Count the lines in the records that contain the string "height", and give only the number.

+ + +

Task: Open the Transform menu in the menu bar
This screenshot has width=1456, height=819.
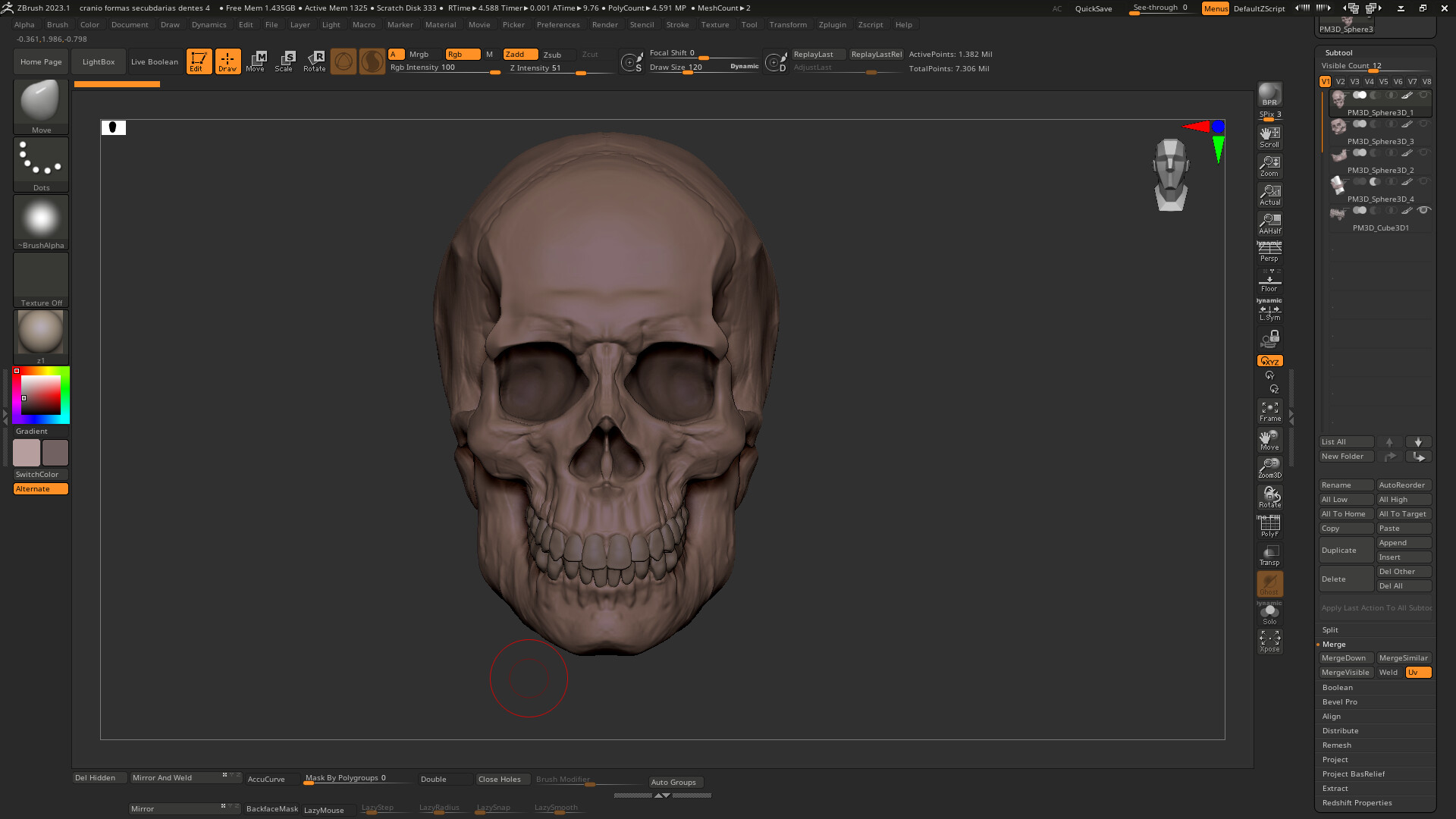Action: pos(788,24)
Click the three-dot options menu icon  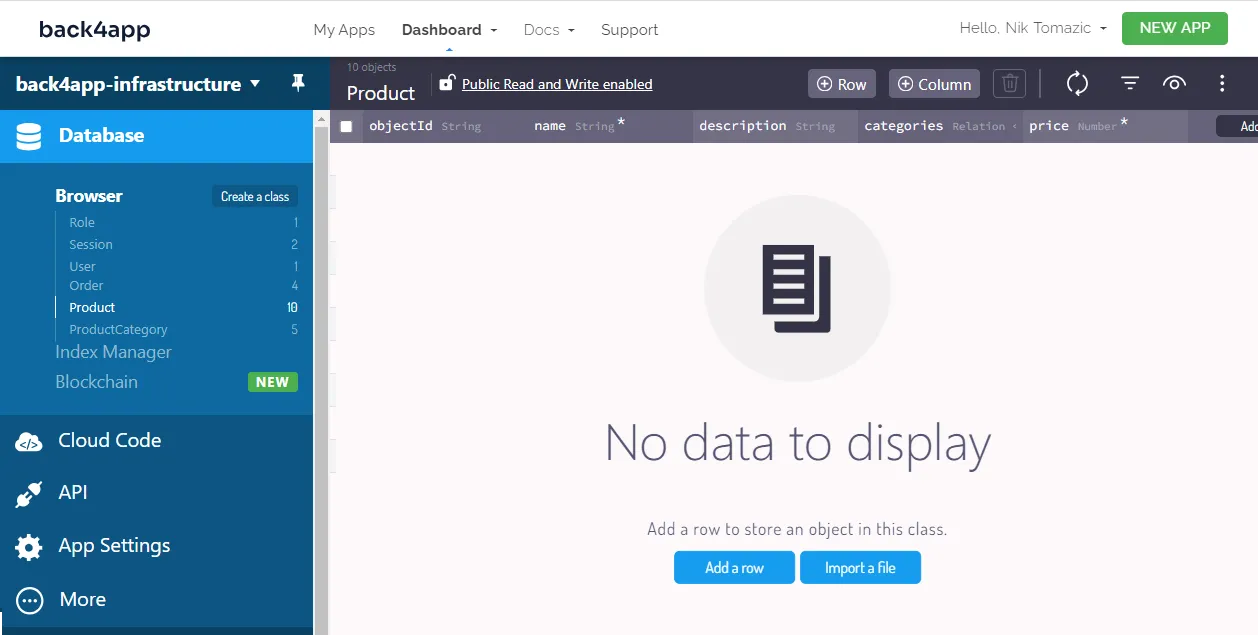coord(1222,84)
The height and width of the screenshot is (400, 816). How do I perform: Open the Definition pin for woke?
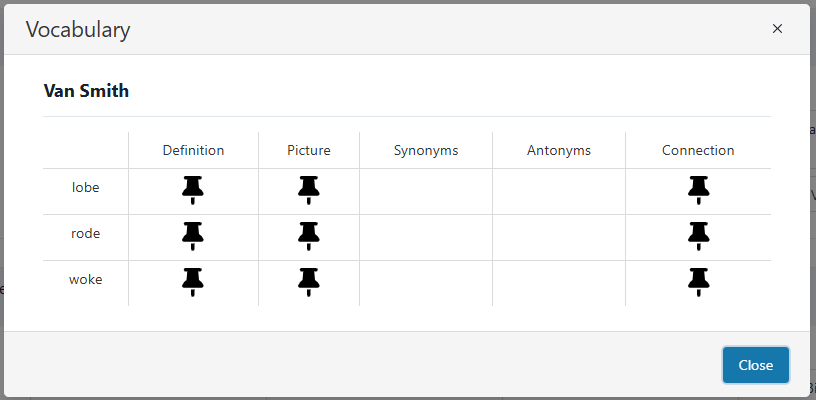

+ + +

#### Answer to this exercise
2